Biden pushes anew for 'Build Back Better' priorities — without using the name

Biden touted many features of his Build Back Better Act, which has passed the House and stalled in the Senate because of opposition from Joe Manchin, D-W.Va. But he didn't use the name — he referred to it as "the plan" and pitched it as a way to cut prices for Americans.

Biden emphasized his plans to allow Medicare to negotiate prescription drug prices and to raise taxes on corporations. He called for investments in clean energy, child care and universal preschool for 3- and 4-year-olds.

And in an apparent appeal to Manchin, who has called for prioritizing debt reduction, Biden said his proposals would "not only lower costs and give families a fair shot; it will lower the deficit." He took aim at the Republican-led tax cuts enacted during the Trump administration, which Manchin has said he wants to roll back, saying it "ballooned the deficit with tax cuts for the very wealthy and corporations."

Manchin, notably, was sitting in the GOP section. His spokeswoman said he simply wanted to sit "with his colleague Senator Romney to remind the American people and the world that bipartisanship works and is alive and well in the U.S. Senate."

Democracy versus autocracy

Russian President Vladimir Putin's invasion of Ukraine put a finer point on one of Biden's enduring themes: promoting democracy and defeating autocracy. He inveighed against Putin and touted the importance of the NATO alliance and U.S. diplomacy.
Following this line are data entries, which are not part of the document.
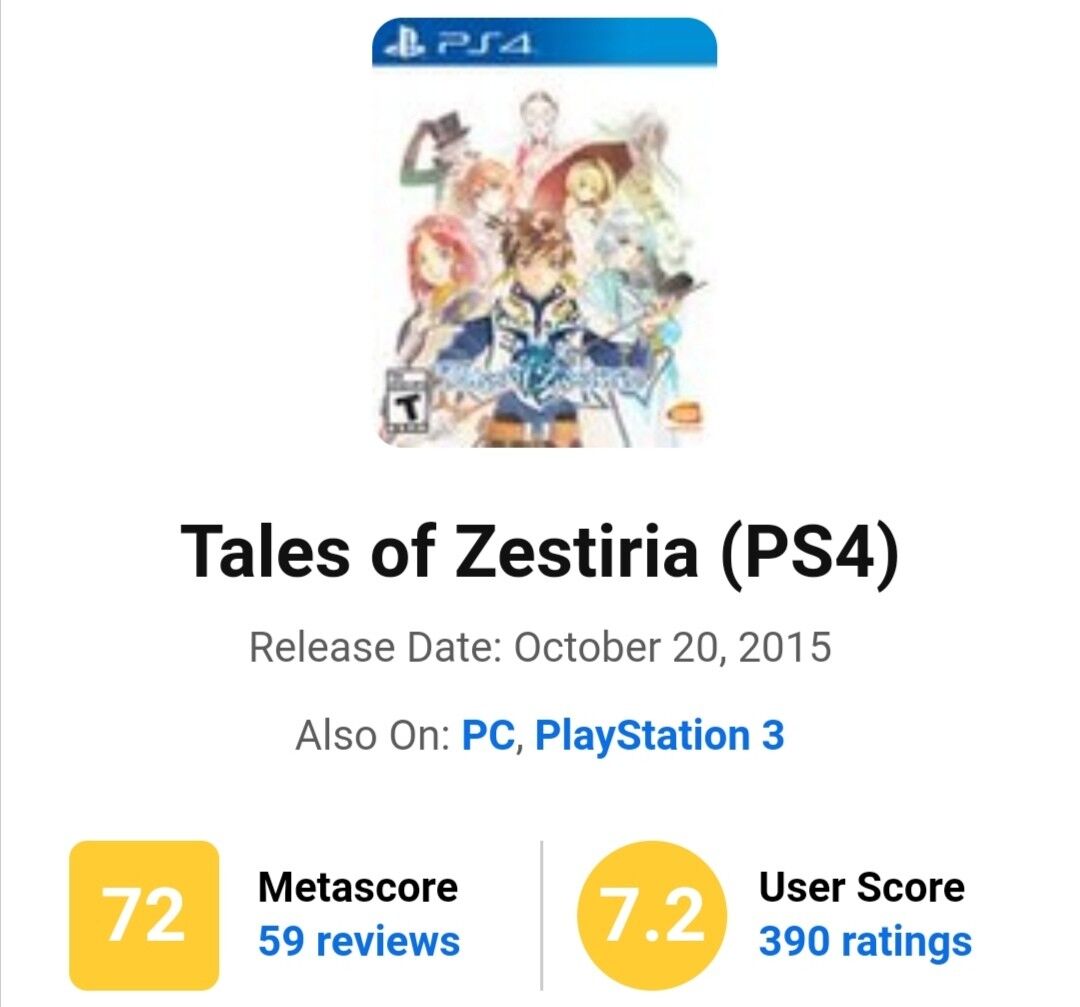1080x1007 pixels.
Task: Open the PC version link
Action: [488, 734]
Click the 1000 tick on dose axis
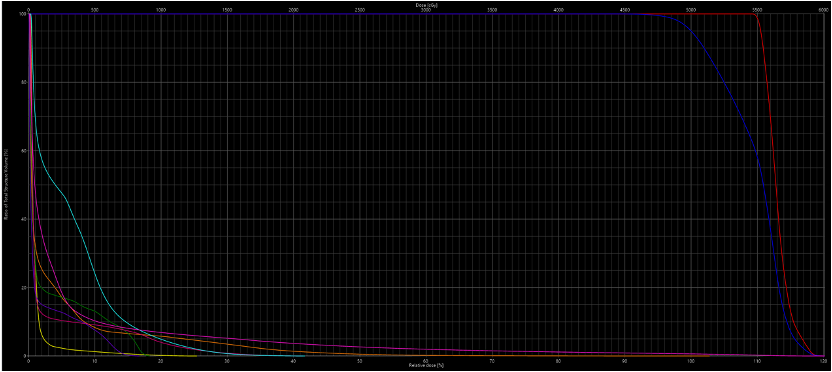The image size is (832, 372). coord(161,10)
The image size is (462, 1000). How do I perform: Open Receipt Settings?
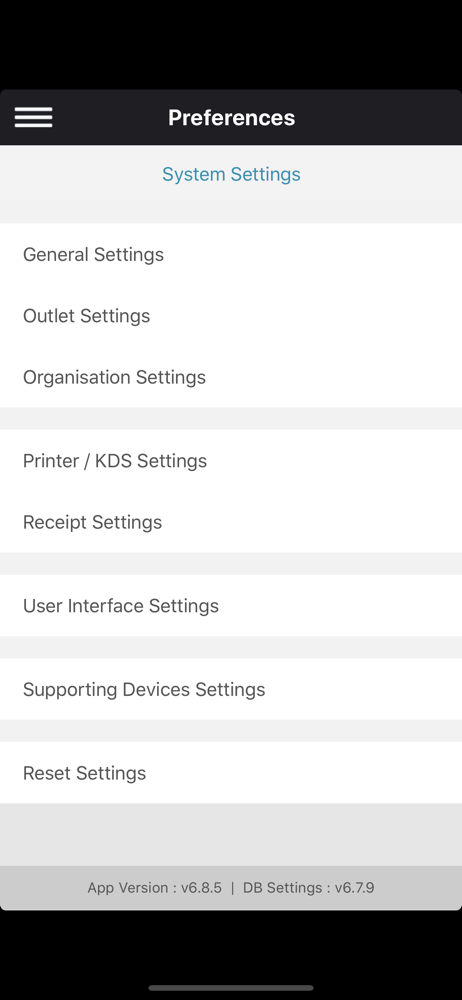pyautogui.click(x=231, y=522)
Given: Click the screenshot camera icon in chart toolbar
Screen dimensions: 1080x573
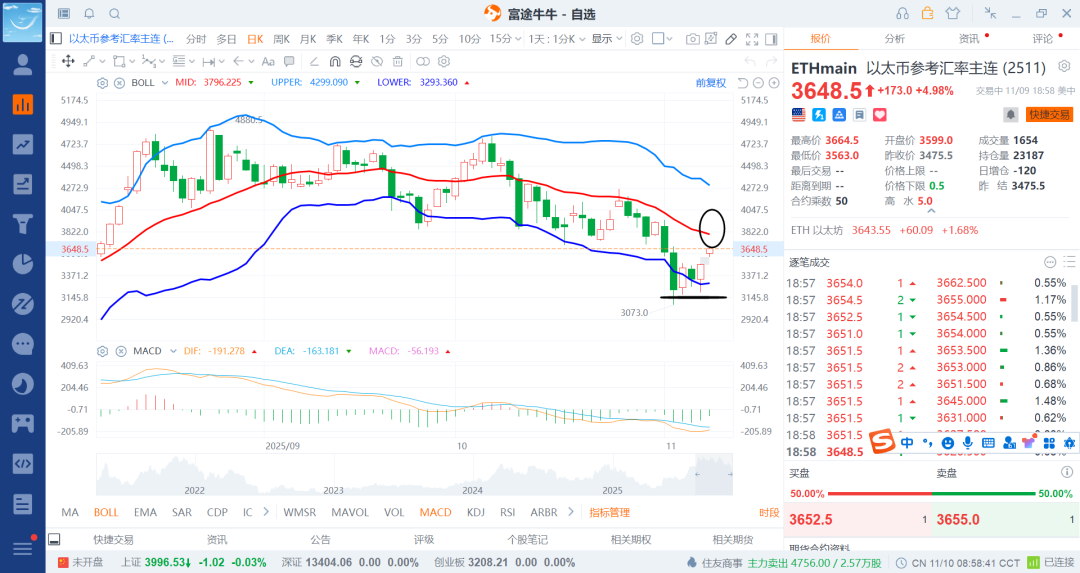Looking at the screenshot, I should point(692,39).
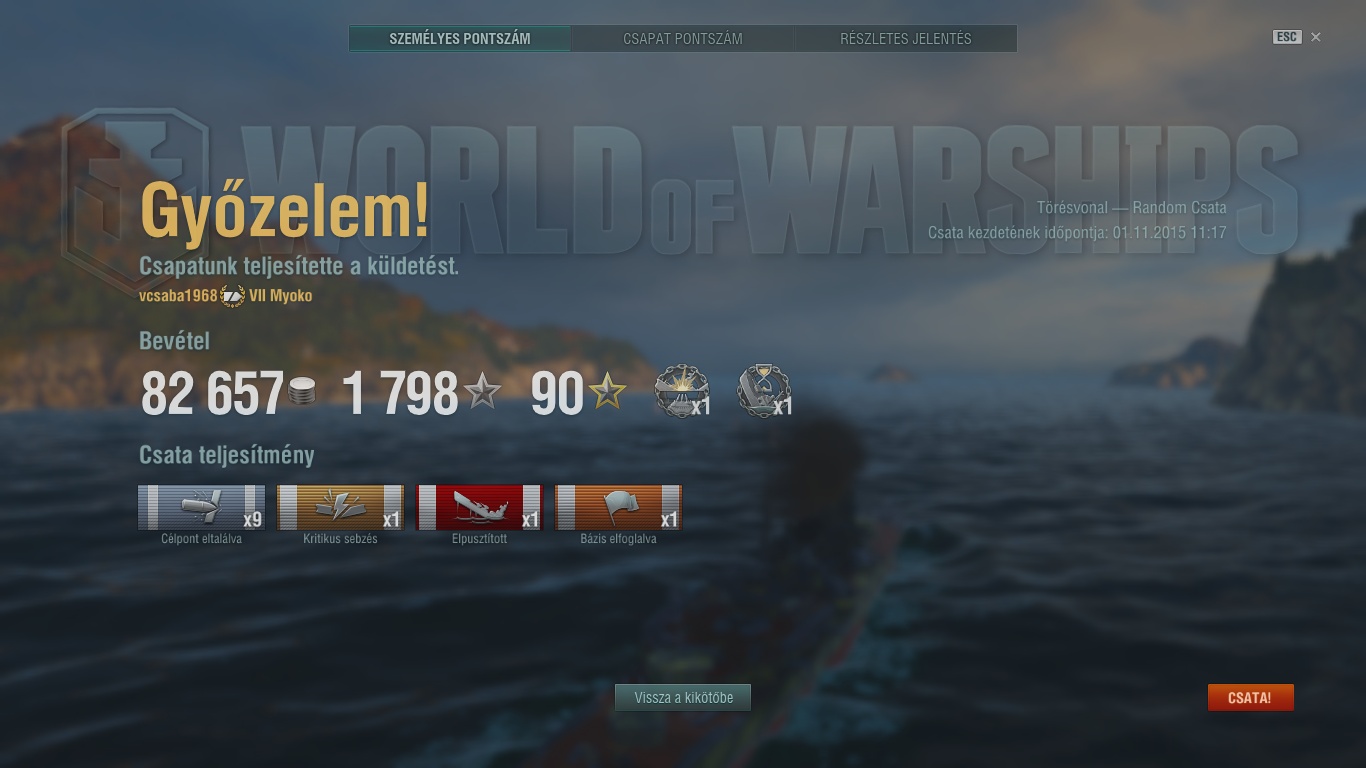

He proclaimed "an unwavering resolve that freedom will always triumph over tyranny" as members waved blue and yellow colors for Ukrainian flags. "When dictators do not pay a price for their aggression, they cause more chaos."

He sought to strike a balance between imposing new punishments against Putin by announcing that the U.S. will close off its airspace to Russian flights while emphasizing that U.S. forces "are not engaged and will not engage" in a war with Russian forces.

Biden vowed "robust action to make sure the pain of our sanctions is targeted at Russia's economy" and to do what he can to "protect American businesses and consumers."